* **TEXT EXCERPT**
▼▼▼
We then went to a shower place, and we were certain that now, there’d come the gas, and we stood there, but water came out of the taps and not gas. They showered us, then we could get dressed. We got – this is monstrous – the clothes of the people they’d already executed. The clothes were bloody here and there, and dirty. I got a summer dress and everybody got clogs, and then we marched into the barracks.

This part took from morning to afternoon. In the afternoon, a familiar Bratislava [person] called Glauser came in. Whoever was there, crowded around, saying, ‘Where’s my father, where’s my husband, where’s this person, that person, where’s my mother, siblings, children.’

She just wrote down the names, though [Glauser] had come over because she’d heard that a transport had arrived from Bratislava. There was the so-called Staatsgebaude office [German for ‘state office’]. The Jews who had been there for three years already worked there. There weren’t too many there, eight or ten.

They allowed these [Jews] to move freely around one area of the camp, because [the rest of us] couldn’t leave the barrack. She wrote down the names of who had come and said that the next day, or two days from now, if she could get back again and could get information, then she’d tell us something. She’d be able to tell us, because she’d got a couple good friends who were assigned to the gas chambers, and had to take the gold teeth from the dead.

In two days, this Glauser showed up, and of course, everybody surrounded her. She could even tell a few people what happened. I stood there and stood there, and waited. We knew each other well, my parents and her parents, so I turned to her and asked, ‘Do you have anything to tell me?’

At first she didn’t answer, she looked into what she’d written down for herself. I said, ‘I beg you, even if its bad news, tell me the worst of it, too. I don’t want to live hoping, even if it’s really bad, it’ll be better for me to know.’ She said, ‘Yes, between two and three in the morning, it was your parents’ turn.’ I know the exact date, 4th October, when they executed my parents.

There were three bunk beds in the barrack, everybody had to sit down. We sat in a circle, they brought a bucket in front of us, in which there was some brown liquid, which stunk even from afar. We didn’t know what it was, what to do with it.

An SS-man came and commanded us to eat, this was dinner. After that another woman came, who had her hair tied up, so we knew she was a prisoner too, and who had been here for a long time, that’s why she was allowed to wear a scarf. Now she says, ‘Wolf it down, I’m not leaving here until you devour that.’

Somebody said to that, ‘There aren’t even spoons!’ ‘And there won’t be, dip it out with your hands. But devour it.’ We were so terribly glad that she spoke to us like this. ‘Listen up, you’re going to wolf that down, because they [the SS] can die, but we still want to live. If we want to survive, we eat all the shit.’

That’s what she said. It turned out she was a woman doctor from Kolozsvar [Cluj, Romania]. At that time, Kolozsvar was still Hungarian, and they [the Jews] had been deported from that area long before. We didn’t eat a lot of the liquid then, but two days later we finished it all.
▲▲▲
* **REQUIREMENT**
Reproduce the portion of the camp testimony that begins with the words "At first she" and ends after the words "executed my parents.".

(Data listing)
▼▼▼
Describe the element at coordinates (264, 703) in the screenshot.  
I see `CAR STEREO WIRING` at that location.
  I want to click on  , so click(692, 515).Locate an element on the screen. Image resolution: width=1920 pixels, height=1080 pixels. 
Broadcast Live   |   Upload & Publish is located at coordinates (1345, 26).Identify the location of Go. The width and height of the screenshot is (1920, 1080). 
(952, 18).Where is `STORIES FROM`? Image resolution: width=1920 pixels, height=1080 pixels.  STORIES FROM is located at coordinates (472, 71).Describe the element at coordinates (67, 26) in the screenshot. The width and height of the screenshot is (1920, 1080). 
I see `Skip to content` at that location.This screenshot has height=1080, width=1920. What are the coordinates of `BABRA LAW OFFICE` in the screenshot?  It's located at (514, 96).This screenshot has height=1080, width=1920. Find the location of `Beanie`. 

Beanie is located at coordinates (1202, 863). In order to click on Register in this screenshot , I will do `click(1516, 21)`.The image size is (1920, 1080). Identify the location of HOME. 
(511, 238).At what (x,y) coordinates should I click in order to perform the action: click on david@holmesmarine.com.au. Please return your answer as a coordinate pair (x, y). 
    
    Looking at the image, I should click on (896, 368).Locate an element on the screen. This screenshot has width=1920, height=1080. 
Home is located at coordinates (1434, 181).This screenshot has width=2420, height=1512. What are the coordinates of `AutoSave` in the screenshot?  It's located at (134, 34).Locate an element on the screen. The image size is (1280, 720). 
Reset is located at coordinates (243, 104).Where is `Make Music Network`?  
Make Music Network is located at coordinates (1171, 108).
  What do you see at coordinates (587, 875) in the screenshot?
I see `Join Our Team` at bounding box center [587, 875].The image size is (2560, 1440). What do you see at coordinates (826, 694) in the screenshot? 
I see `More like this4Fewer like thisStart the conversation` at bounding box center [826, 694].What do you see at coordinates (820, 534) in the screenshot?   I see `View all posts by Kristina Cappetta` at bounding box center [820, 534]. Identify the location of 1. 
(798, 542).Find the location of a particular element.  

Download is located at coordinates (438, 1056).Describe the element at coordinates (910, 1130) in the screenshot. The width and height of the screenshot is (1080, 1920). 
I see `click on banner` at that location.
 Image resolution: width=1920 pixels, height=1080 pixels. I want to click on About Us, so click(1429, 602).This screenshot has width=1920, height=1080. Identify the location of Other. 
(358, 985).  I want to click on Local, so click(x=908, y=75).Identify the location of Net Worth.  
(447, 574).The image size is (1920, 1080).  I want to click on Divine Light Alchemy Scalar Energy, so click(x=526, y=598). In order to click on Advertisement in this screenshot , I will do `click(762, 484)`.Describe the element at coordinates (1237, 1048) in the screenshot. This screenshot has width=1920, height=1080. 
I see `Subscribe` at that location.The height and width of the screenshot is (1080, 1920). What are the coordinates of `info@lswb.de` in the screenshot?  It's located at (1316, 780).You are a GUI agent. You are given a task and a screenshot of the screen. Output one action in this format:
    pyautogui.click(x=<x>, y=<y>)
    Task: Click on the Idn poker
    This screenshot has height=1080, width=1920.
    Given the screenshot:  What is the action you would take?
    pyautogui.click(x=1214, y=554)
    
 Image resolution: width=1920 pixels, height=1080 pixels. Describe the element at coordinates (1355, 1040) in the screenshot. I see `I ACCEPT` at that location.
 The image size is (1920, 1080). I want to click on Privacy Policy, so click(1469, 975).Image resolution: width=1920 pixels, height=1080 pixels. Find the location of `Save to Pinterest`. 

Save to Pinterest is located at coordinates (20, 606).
▲▲▲
* **EXERCISE SOLUTION**
At first she didn’t answer, she looked into what she’d written down for herself. I said, ‘I beg you, even if its bad news, tell me the worst of it, too. I don’t want to live hoping, even if it’s really bad, it’ll be better for me to know.’ She said, ‘Yes, between two and three in the morning, it was your parents’ turn.’ I know the exact date, 4th October, when they executed my parents.